If you ask about investments of a Top 1%, basically after you’ve met your needs—house, car & food—all the rest of the money goes into investment. That’s where all my money is, right there in Silicon Valley, with companies that I personally help and in venture funds that I have personally helped; [the funds] that built Silicon Valley. I also invest in a Donor Advised Fund; that’s my money for charity. When you give money to a Donor Advised Fund, it’s a one way move, the money goes into the DAF, and it’s gone. It must be given to a recognized charity. Companies in Silicon Valley, venture funds that build the infrastructure of Silicon Valley and charities—is where my money is.

With more taxes—if my taxes get raised to be “fair” because I am a “mega-rich” person—[more of my] money will go to the government. What will happen, instead of investing in Bloom Energy, for example, I will sell some stock or invest less in Bloom Energy, and I will invest in some “shovel-ready projects,” isn’t that a great tradeoff?

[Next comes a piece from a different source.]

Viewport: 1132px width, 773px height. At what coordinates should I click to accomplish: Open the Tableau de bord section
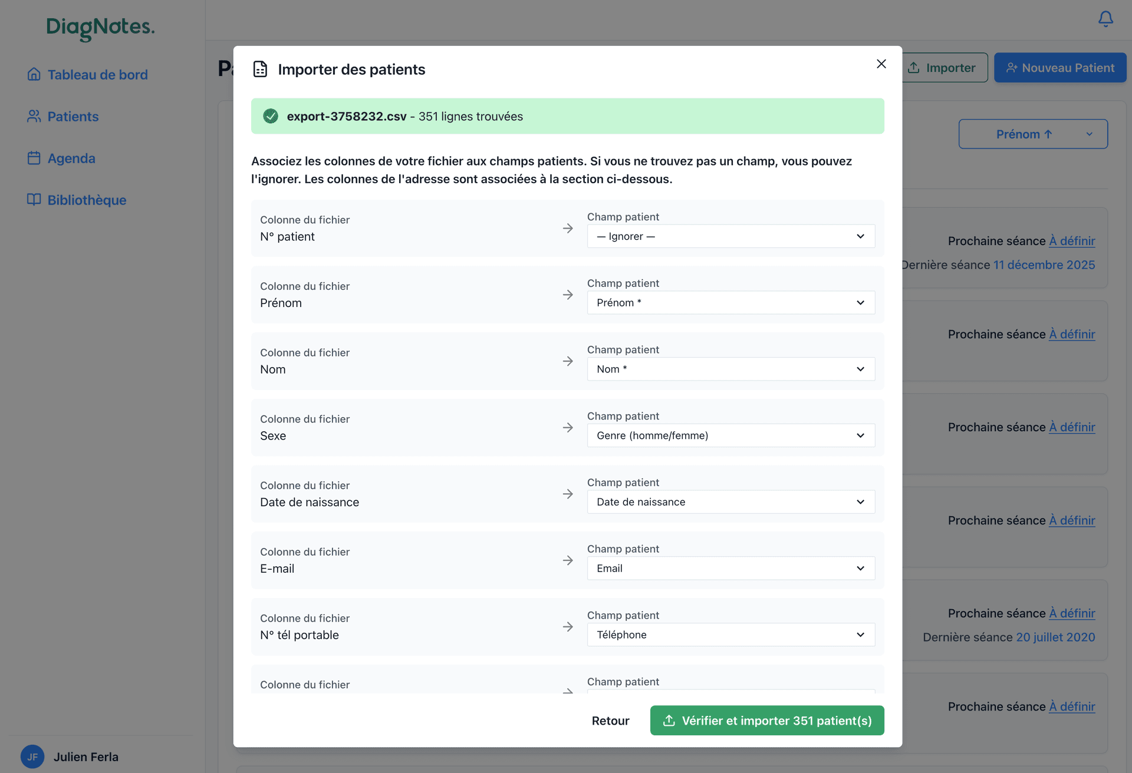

Bloom Energy vs. shovel-ready projects. Instead of investing in Kleiner Perkins and helping them build companies in Silicon Valley, I’ll put my money in Cash for Clunkers. That’s the point! The rich people we’re abusing are the people who invest well, that’s why they’re rich to begin with. They create jobs and they’re good for us. To abuse them and say that they are [preferentially] treated, even though they pay 40% of the taxes for the country—and then say the country is going to get better if we do these junk [government] programs, as opposed to investing intelligently in Silicon Valley—is foolish. I don’t mind if Warren Buffett, the rich, powerful, smart, capable person says a foolish thing; I do care if our government acts on foolish things that are going to hurt everybody.

I’ll tell you, when [new] taxes suck money out of the Donor Advised Funds and put it into Cash for Clunkers, it’s going to hurt poor people too. This is bad; it’s wrong; it’s immoral, and somebody needs to say that. Warren Buffett—judicious words—is making deeply flawed statements that he should be embarrassed to make.